Brandy confirmed that a financial institution must have a set of policies and procedures documented in its Quality Control Plan, establishing a target defect rate and the methodology for "identifying, categorizing, and measuring defects and trends" against that rate. 

According to Brandy, 

the target defect rate is the final net defect rate your firm has established as an acceptable percentage rate of open defects in any given audit period and the year-to-date percentage rate of open defects. 

That led to our discussion about calculating the defect rate. I like Brandy's response: 

Calculating and tracking the actual defect rate against your target defect rate is how you assess your credit and financial risk performance and measure progress in meeting your quality control goals. Managing gross and net defect rates is critical to understanding the financial exposure revealed during the QC process. 

The gross defect rate is calculated by dividing the number of all defects noted by the number of loans reviewed in the audit period, and the final net defect rate is calculated by dividing the number of open defects by the number of loans reviewed in the audit period. 

To provide a granular description that brings in threat levels, having a target defect rate is required for the top severity level – which, by the way, is ineligible for delivery to Fannie Mae – and enables the lender to regularly evaluate and measure progress in meeting its loan quality standards. 

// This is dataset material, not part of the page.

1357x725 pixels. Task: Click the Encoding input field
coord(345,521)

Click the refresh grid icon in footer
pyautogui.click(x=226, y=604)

The lender must define lower severity levels as appropriate for its organization, and different target defect rates may be established for different severity levels (if applicable). Note that the target defect rate is a Fannie Mae requirement!

With respect to calculating the target defect rate, I would like to add my observation to Brandy's guidance. Calculating a defect rate is how you measure against your target defect rate. Some lenders use only a gross or a net calculation when determining their monthly defect rate, while others use both. 

  • The gross defect rate is the defect rate based on the initial findings prior to any rebuttal activity. 
  • The net defect rate is the defect rate based on the final findings after the rebuttal activity. 

Understanding the root cause of the issues resolved during the rebuttal process may provide insight into how the defects can be prevented. 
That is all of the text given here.